** Opening Provided information block **

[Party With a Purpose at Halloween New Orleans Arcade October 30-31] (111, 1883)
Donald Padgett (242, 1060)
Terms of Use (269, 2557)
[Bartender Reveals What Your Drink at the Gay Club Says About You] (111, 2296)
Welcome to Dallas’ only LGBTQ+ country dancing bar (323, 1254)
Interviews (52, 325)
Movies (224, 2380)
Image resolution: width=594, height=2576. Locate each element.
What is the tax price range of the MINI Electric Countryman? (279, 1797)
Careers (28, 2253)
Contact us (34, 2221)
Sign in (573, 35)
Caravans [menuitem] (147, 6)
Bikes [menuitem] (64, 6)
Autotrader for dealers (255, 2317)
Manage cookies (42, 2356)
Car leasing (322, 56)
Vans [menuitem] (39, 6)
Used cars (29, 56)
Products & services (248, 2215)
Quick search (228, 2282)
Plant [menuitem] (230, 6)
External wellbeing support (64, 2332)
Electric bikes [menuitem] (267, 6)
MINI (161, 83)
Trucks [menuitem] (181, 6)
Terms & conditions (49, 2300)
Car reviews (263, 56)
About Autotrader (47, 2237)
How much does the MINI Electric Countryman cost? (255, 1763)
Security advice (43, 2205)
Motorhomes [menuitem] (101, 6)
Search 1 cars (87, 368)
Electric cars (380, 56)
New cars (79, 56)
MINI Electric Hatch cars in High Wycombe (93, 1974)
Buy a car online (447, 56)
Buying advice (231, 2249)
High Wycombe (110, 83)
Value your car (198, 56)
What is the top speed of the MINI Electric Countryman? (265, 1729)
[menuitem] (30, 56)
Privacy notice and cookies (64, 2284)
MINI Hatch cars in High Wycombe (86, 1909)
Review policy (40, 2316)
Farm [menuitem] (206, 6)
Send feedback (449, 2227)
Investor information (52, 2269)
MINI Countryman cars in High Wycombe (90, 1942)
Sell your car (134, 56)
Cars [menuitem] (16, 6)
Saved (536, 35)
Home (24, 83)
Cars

** Closing Provided information block **

Exactly the lines from the one containing "MINI Countryman cars" through the last line of the records are to be transcribed, both endpoints included.

Result.
MINI Countryman cars in High Wycombe (90, 1942)
Sell your car (134, 56)
Cars [menuitem] (16, 6)
Saved (536, 35)
Home (24, 83)
Cars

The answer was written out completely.